Methods: We recruited mothers with a history of OUD and their newborns into the Newborn Attachment and Wellness study (within a NICU in the Southwest US). Participants (N=42, Mage=28.56; SD=5.19) represent the diversity of the region (50% White, 19% Hispanic, 12% BlPOC). Interviews from birth, 3- and 6-months were included in the present study. Mothers described the social, physical, emotional, and psychological experiences surrounding their pregnancy, birth, and first 6 months of infancy. At each wave, participants completed a self-report measure on their strong desire or urge to use various illicit substances. Data were summed to create an urge score, dummy coded, and categorized across each wave: no urges (at any wave), no initial urges (urges at later waves), and urges to use substances (at each wave).

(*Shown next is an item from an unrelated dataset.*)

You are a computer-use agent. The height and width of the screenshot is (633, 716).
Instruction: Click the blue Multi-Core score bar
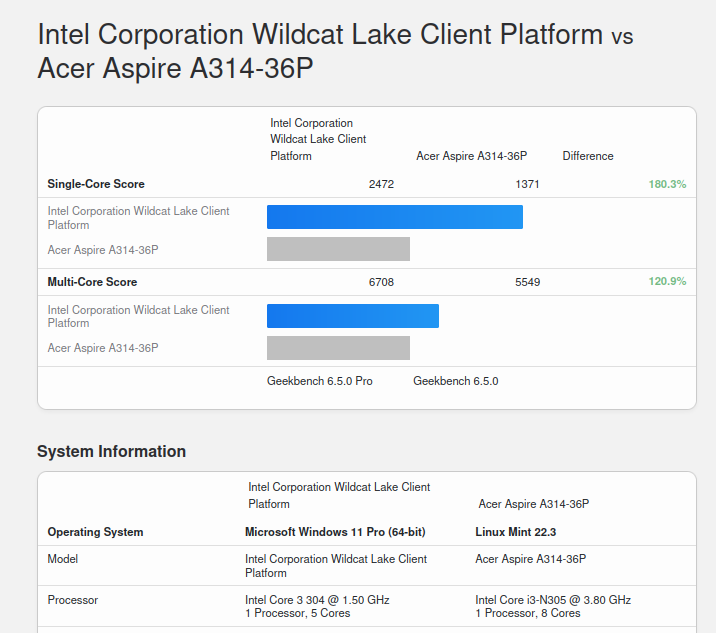352,316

Results: A qualitative content analysis revealed six themes that informed a continuum of risk for relapse. Mothers with no urges described a positive Breastfeeding experience, mothers with no initial urges described challenges breastfeeding (“it was a fight the whole time”), and the majority of mothers with urges did not breastfeed. The Pregnancy experience of mothers with urges was marked by a late discovery and lack of attachment during pregnancy. Recovery Plan: Mothers with no urges or no initial urges were more likely to be prescribed suboxone (buprenorphine/naloxone) compared to mothers with urges (methadone). Mothers with no urges described Birth Experience Support (“we had a lot of support and it was very peaceful”) compared to mothers with no initial urges and urges (“I would have liked to have my partner there”). Mothers with no urges primarily had no DCS Involvement, whereas many with no initial urges had infants placed into DCS care shortly after birth (“I see her 3 times a week, like 2 hours each visit”), and almost all mothers with urges had DCS involvement (“it’s like the longer they’re away from you, the less you feel like a mom”). Finally, the experiences of mothers with urges was noted by explicit statements of challenges with Mental Health (“I’m just disgusted...I lost so much weight where I don’t even care like it doesn’t bother me I look sick. I don’t really care anymore. I know what’s going on with me and I’m just sad, you know? I’m just sad [baby crying]).
Conclusions and Implications: There is a critical window in which social workers have the opportunity to capitalize on mothers’ desire “not to ever want to touch it again”. We outline specific avenues for directed support in the perinatal and postpartum period that is associated with reduced risk for relapse.